China’s oil imports from Africa plunge amid shift to suppliers in Gulf, Asia and Russia — report
Africa once accounted for more than a third of Chinese oil imports, but now major African oil suppliers are struggling with declining production and exports to China that has found other markets due to geopolitical considerations, infrastructure issues, and domestic political problems, according to a recent report by the Carnegie Endowment for International Peace.
China used to import more than a third of its oil supplies from Africa but by 2022, that figure had dropped to about one-tenth, according to the Observatory of Economic Complexity (OEC), an online data platform.
According to Carnegie’s report entitled ‘How Is China’s Economic Transition Affecting its Relations with Africa?’, between 2019 and 2023, there were dramatic increases in China’s imports of oil from Malaysia (408%), the UAE (254%), Kazakhstan (214%) and Kuwait (41%). By contrast, during the same period, all eight major African oil producers, except Chad, earned much less than they did before the pandemic, according to the report.
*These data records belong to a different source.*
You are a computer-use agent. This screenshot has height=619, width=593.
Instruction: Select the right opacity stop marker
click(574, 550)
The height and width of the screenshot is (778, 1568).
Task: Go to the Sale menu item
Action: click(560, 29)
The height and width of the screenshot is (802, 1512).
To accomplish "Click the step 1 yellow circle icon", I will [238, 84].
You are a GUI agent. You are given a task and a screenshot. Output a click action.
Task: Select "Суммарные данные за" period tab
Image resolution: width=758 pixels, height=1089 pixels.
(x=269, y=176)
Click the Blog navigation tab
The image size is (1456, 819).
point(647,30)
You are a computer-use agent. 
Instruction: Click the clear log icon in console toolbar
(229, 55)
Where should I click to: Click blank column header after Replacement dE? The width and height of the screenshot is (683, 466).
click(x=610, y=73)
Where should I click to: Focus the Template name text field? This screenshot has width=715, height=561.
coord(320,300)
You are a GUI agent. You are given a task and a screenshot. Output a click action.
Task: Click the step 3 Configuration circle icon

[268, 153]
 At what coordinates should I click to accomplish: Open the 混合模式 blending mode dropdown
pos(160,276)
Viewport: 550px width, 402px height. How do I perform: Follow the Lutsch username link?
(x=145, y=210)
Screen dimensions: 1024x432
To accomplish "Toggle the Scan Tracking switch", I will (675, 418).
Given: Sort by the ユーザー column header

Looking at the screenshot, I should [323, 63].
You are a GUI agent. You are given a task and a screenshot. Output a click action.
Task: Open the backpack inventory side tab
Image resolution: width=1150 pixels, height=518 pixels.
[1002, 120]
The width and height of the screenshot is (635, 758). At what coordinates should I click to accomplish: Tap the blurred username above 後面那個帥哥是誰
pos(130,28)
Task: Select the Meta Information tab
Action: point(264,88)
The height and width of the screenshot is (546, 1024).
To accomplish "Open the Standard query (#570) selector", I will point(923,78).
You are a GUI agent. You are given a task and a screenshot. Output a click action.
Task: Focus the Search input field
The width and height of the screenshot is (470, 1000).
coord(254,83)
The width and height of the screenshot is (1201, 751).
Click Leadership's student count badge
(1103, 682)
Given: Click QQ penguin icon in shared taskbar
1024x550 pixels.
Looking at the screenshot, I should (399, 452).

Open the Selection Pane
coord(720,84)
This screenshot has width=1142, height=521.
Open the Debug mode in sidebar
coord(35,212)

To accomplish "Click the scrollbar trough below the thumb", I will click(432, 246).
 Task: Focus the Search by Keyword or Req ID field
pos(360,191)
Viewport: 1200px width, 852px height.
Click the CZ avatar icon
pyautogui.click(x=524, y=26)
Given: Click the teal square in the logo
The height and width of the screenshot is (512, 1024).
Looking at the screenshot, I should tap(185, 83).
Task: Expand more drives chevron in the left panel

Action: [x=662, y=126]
Angola has fallen down the list from being China’s No. 2 source of crude oil a decade ago to the eighth place in the ranking today. The sharp declines in China’s oil imports from Angola, but also South Sudan (77%), Sudan (67%) and Nigeria (61%), for example, have been due to a number of factors, observers say, including geopolitical considerations, lack of investment in equipment and new oil fields and domestic political problems.
As China’s oil imports from Africa decline, it is increasingly turning to the more predictable production infrastructure of the Gulf countries and Russia and other Asian countries, according to the report from the Washington-based think tank.